▸ **Goal**: Rewrite the data between the lines holding "The image size is (228, 268)." and "[x=94, y=425]", inclusive, changing every "How do I perform" to "How can I carry out" and keeping all else the same. Leave the pictures out of your version.
— START OF The records —
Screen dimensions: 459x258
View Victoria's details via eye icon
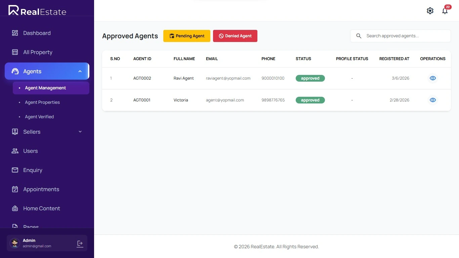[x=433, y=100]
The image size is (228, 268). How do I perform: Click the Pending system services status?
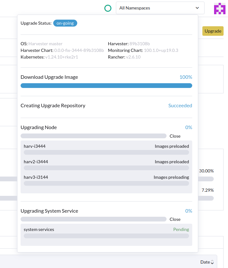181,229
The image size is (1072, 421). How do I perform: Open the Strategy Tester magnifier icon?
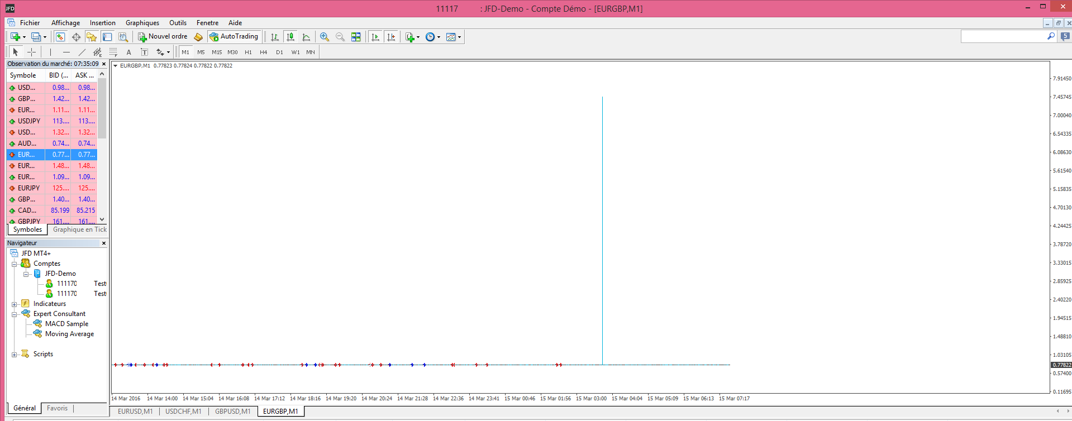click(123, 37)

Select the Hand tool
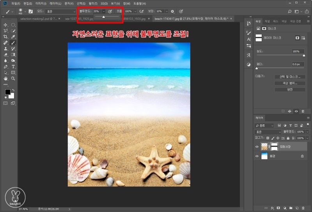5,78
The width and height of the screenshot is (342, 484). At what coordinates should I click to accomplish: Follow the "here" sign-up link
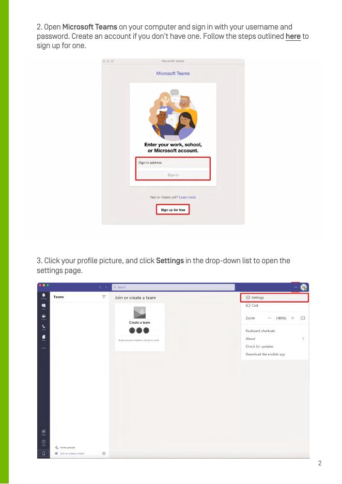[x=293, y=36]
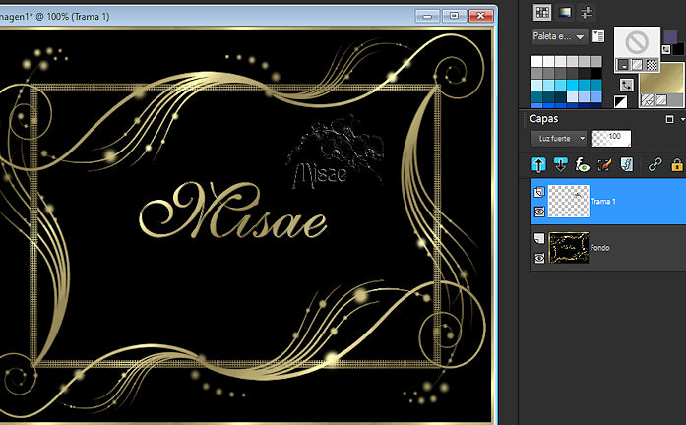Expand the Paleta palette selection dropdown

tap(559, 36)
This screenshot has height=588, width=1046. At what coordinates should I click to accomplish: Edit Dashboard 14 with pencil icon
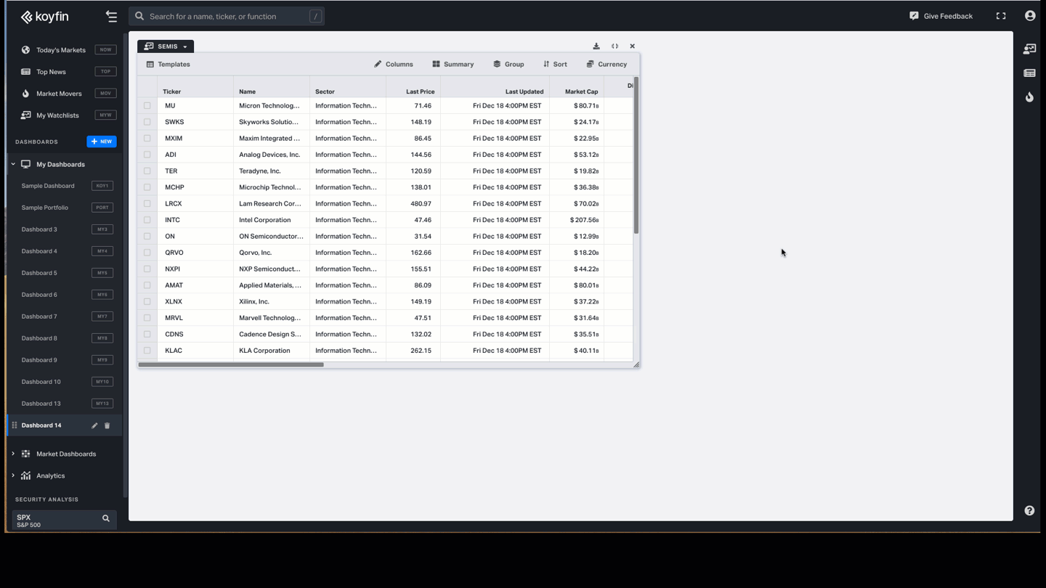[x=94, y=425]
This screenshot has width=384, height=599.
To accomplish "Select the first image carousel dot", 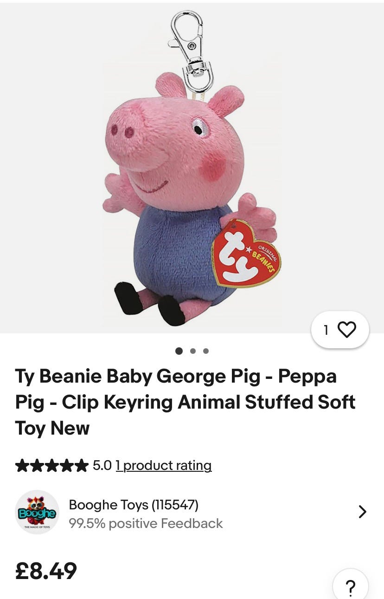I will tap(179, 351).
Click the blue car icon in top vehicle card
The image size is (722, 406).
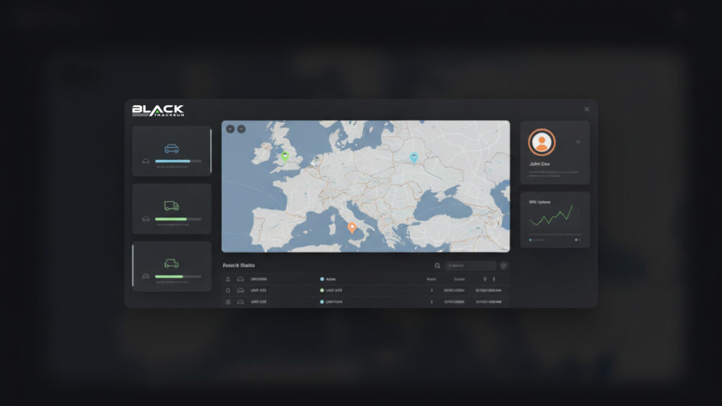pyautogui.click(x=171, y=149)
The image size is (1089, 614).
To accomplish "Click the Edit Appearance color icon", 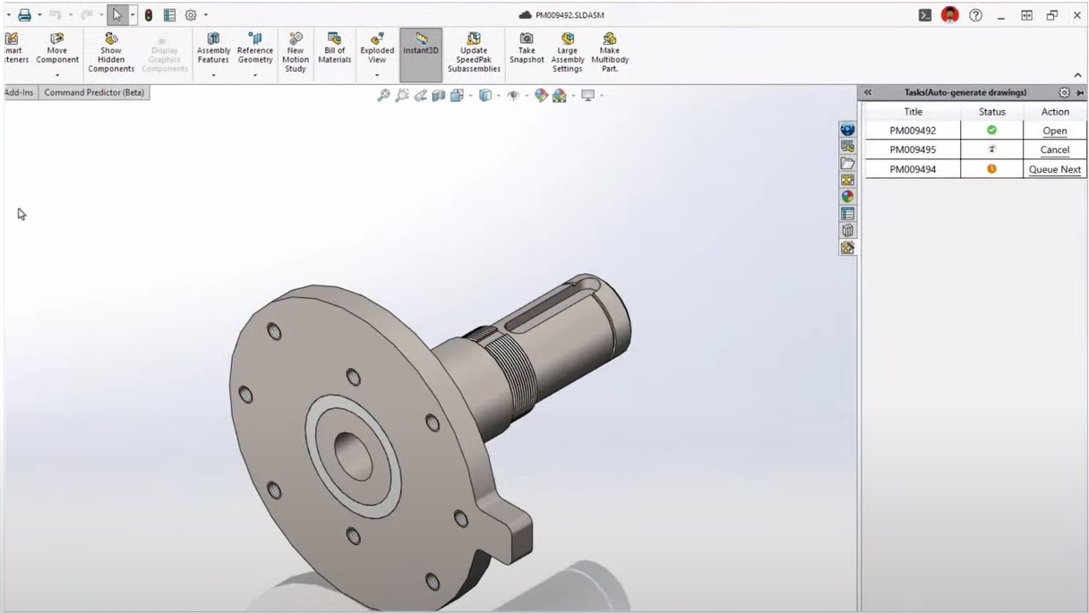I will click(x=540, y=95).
— END OF The records —
▸ **Task output**:
The image size is (228, 268). How can I carry out: Click the Pending system services status?
181,229
The image size is (1072, 421). How can I carry out: Open the Strategy Tester magnifier icon?
click(123, 37)

Select the Hand tool
5,78
The width and height of the screenshot is (342, 484). At what coordinates should I click to accomplish: Follow the "here" sign-up link
[x=293, y=36]
Expand the Paleta palette selection dropdown

tap(559, 36)
This screenshot has height=588, width=1046. At what coordinates should I click to accomplish: Edit Dashboard 14 with pencil icon
[x=94, y=425]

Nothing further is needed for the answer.